What Is Android Oreo? What You Need To Know


Today, Google is launching Android Oreo, the eighth major version of Android. And while it’s more of an evolution than a complete change in operating system, there’s a lot in Oreo that should get attention. Here’s what you need to know about the update.

What’s New In Android Oreo?

The major bit of polish for Oreo that you’ll notice is that it’s been made faster with various performance tweaks. For example, apps have reduced permissions to run in the background, which is good from both a privacy and a speed perspective, and will also extend battery life. That means it’ll boot faster; twice as fast, at least on top of the line Android phones like the Pixel. Google is also building more “light” apps that will load quickly and let you get right to, say, scrolling through Instagram. Most attention-getting, there’s now a picture in picture mode, where you can run two apps at once. So you can Snapchat and play Pokemon Go at the same time. Look, work with us here, that’s all we do on our phones.

Notifications can also be snoozed, so if you’re sick of getting the same alert at 3am every day, you can delay it. They can also be bundled into topic-based categories that Google is calling “channels,” so if you get a lot of news notifications, you can put them all in one place.

To dig into the more technical stuff you might notice, Google is also introducing system-wide APIs for autofill and VoIPs apps. In practical terms for users, that means your phone can store your app handles and passwords, much like Chrome does on web browsers, and that you can more easily make voice calls and use call features while screwing around elsewhere on your phone. Oh, also, they redesigned your emoji. Sorry, fans of the the blobs, but it’s back to circles!

When Can I Download Android Oreo?

As usual, Google’s own devices get first crack: The Pixel, Pixel XL, Nexus 5X, Nexus 6P, Nexus Player, and Pixel C will see it “soon,” but if you’re adventurous, know what you’re doing, and own one of those, then you can download it and install it directly from Google. If that’s not you, well, then the bad news is you’ve got a long wait for a release date.
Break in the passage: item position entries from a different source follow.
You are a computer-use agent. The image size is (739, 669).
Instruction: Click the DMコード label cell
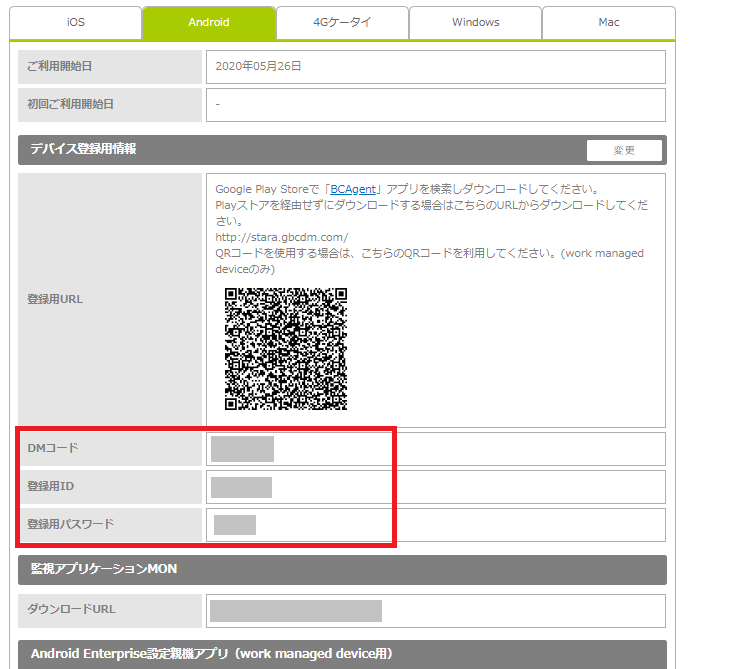110,449
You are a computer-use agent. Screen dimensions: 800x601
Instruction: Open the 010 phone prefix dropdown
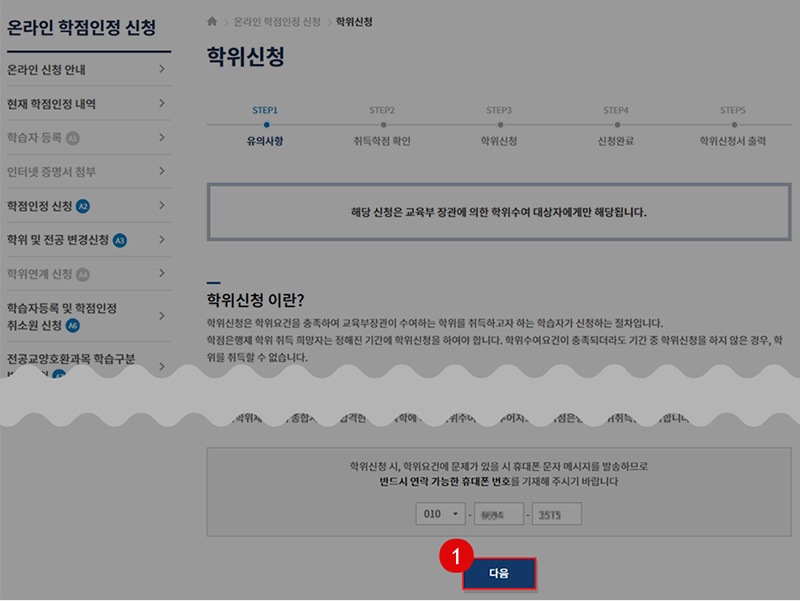click(x=441, y=514)
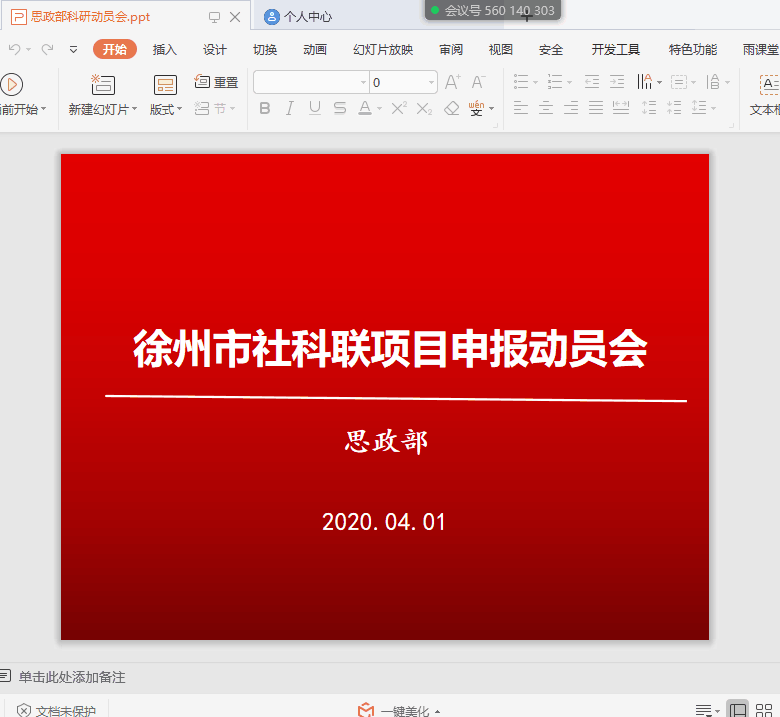This screenshot has height=717, width=780.
Task: Click notes area 单击此处添加备注
Action: pyautogui.click(x=72, y=677)
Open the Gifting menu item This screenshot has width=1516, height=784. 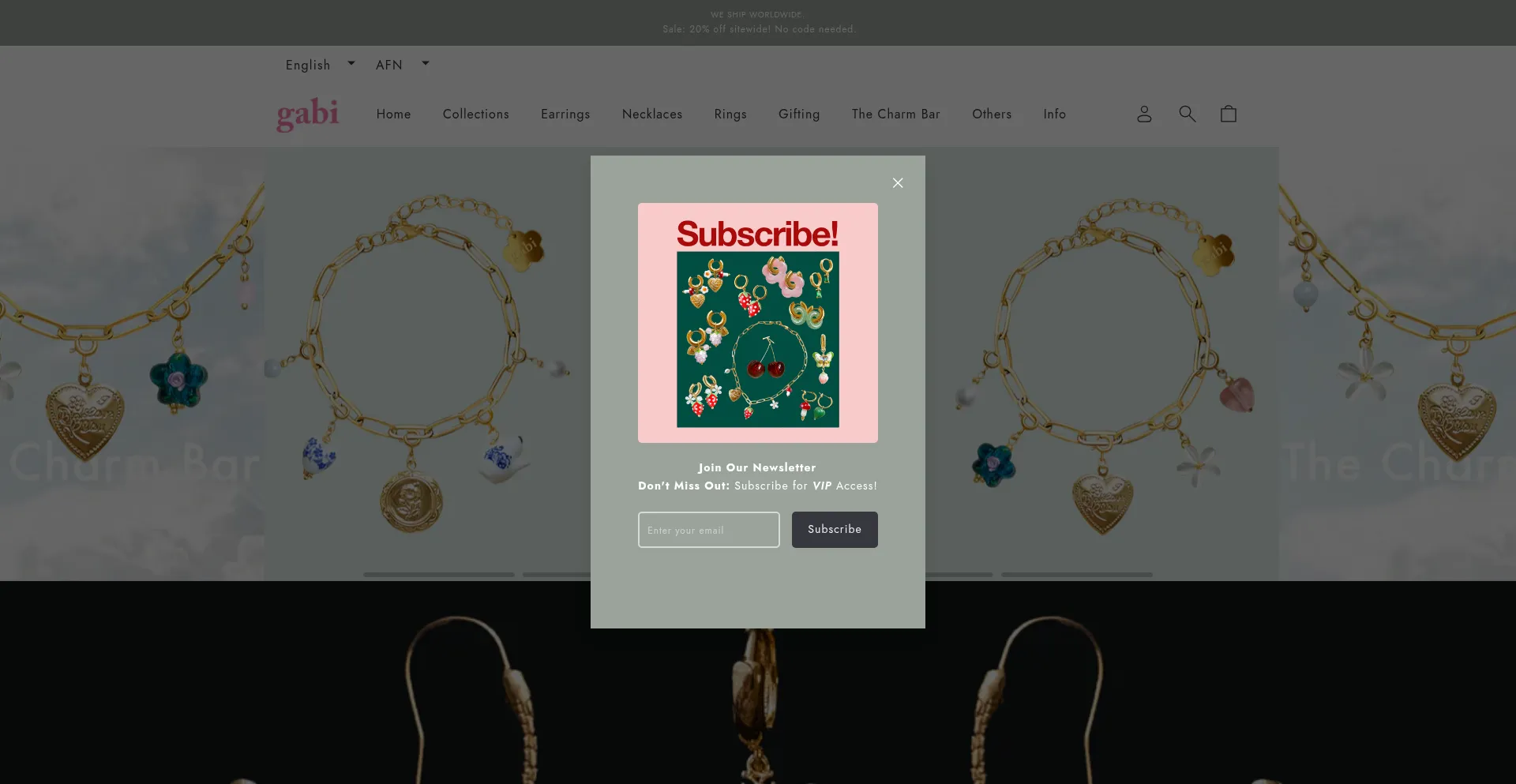coord(799,114)
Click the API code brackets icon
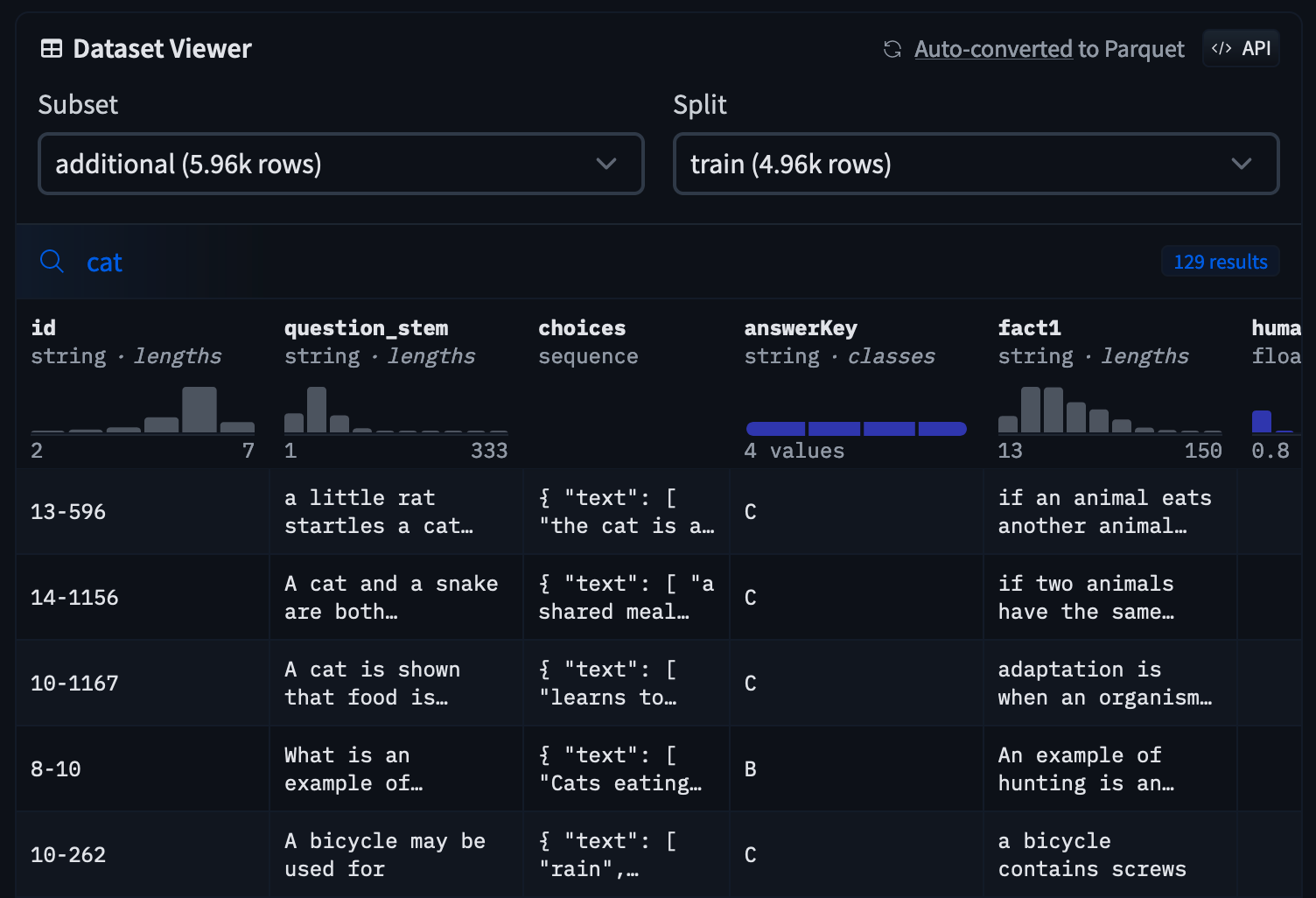The width and height of the screenshot is (1316, 898). [1222, 48]
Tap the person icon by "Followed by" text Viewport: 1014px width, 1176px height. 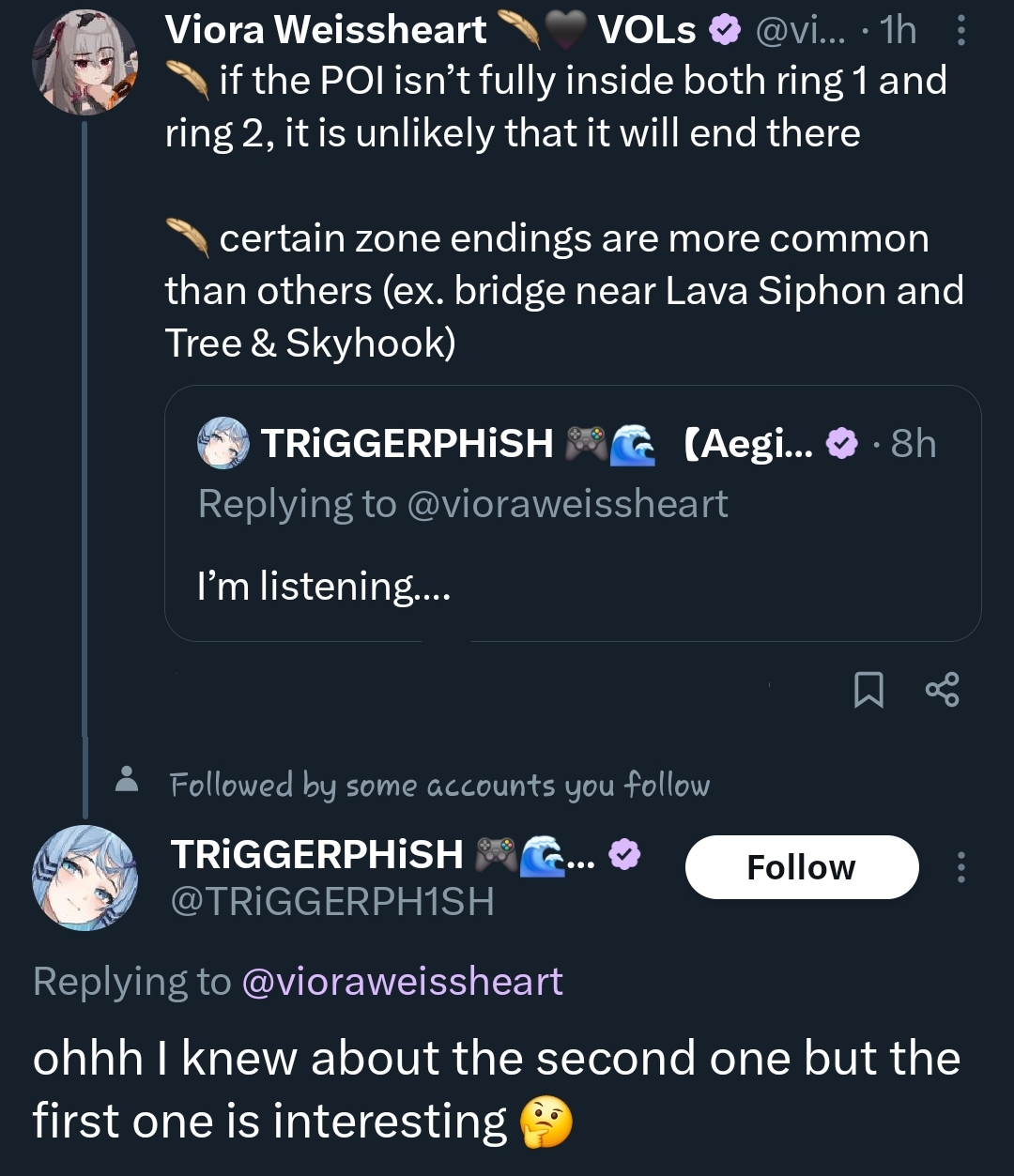click(x=126, y=780)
Thanks to the nature of Android, there are dozens of “splinters,” as each phone manufacturer and mobile network creates their own version. Your phone may not be compatible and if it is, it may take months for it to catch up to Google’s devices. Since Oreo has just come out, development teams will be hard at work trying to make it fit on the multitude of phones out there; phones older than a year or two probably won’t get Oreo at all.

So, if you’ve got an upgrade coming, congratulations! If not, well, you’ve got something to look forward to next year?